Problem requirements
Write out, word for word, every line from the one containing "The height and width of the screenshot is (1176, 1000)." through the last line of the records below, both ends included.

Data for processing

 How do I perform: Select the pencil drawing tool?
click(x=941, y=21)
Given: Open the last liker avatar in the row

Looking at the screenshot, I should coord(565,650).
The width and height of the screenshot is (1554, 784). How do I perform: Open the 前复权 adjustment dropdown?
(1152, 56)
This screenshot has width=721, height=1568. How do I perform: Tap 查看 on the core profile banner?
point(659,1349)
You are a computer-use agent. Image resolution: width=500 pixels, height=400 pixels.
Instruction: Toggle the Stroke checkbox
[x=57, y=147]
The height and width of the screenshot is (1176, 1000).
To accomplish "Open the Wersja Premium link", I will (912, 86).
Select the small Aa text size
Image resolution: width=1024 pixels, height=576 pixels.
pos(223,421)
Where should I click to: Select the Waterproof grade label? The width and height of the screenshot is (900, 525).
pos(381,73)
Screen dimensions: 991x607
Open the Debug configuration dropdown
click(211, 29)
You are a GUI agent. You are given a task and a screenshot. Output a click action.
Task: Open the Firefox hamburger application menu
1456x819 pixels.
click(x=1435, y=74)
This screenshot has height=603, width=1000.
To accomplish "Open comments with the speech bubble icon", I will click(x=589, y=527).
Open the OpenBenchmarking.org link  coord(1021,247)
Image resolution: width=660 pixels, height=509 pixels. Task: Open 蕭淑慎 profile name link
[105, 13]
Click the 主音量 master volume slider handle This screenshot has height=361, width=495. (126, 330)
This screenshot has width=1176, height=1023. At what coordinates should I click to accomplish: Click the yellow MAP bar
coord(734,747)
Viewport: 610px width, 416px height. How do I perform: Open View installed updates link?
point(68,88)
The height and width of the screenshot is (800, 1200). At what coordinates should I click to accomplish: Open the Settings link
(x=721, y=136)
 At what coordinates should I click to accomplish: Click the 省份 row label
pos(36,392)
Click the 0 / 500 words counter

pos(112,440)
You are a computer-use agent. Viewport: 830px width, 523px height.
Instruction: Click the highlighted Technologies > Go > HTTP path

Solution to this exercise
The height and width of the screenshot is (1176, 1000).
To accomplish "Open the Wersja Premium link", I will (912, 86).
Select the small Aa text size
Image resolution: width=1024 pixels, height=576 pixels.
pos(223,421)
Where should I click to: Select the Waterproof grade label? The width and height of the screenshot is (900, 525).
pos(381,73)
Screen dimensions: 991x607
Open the Debug configuration dropdown
click(211, 29)
You are a GUI agent. You are given a task and a screenshot. Output a click action.
Task: Open the Firefox hamburger application menu
1456x819 pixels.
click(x=1435, y=74)
This screenshot has height=603, width=1000.
To accomplish "Open comments with the speech bubble icon", I will click(x=589, y=527).
Open the OpenBenchmarking.org link  coord(1021,247)
Image resolution: width=660 pixels, height=509 pixels. Task: Open 蕭淑慎 profile name link
[105, 13]
Click the 主音量 master volume slider handle This screenshot has height=361, width=495. (126, 330)
This screenshot has width=1176, height=1023. At what coordinates should I click to accomplish: Click the yellow MAP bar
coord(734,747)
Viewport: 610px width, 416px height. How do I perform: Open View installed updates link?
point(68,88)
The height and width of the screenshot is (800, 1200). At what coordinates should I click to accomplish: Open the Settings link
(x=721, y=136)
 At what coordinates should I click to accomplish: Click the 省份 row label
pos(36,392)
Click the 0 / 500 words counter

pos(112,440)
You are a computer-use agent. Viewport: 830px width, 523px height.
Instruction: Click the highlighted Technologies > Go > HTTP path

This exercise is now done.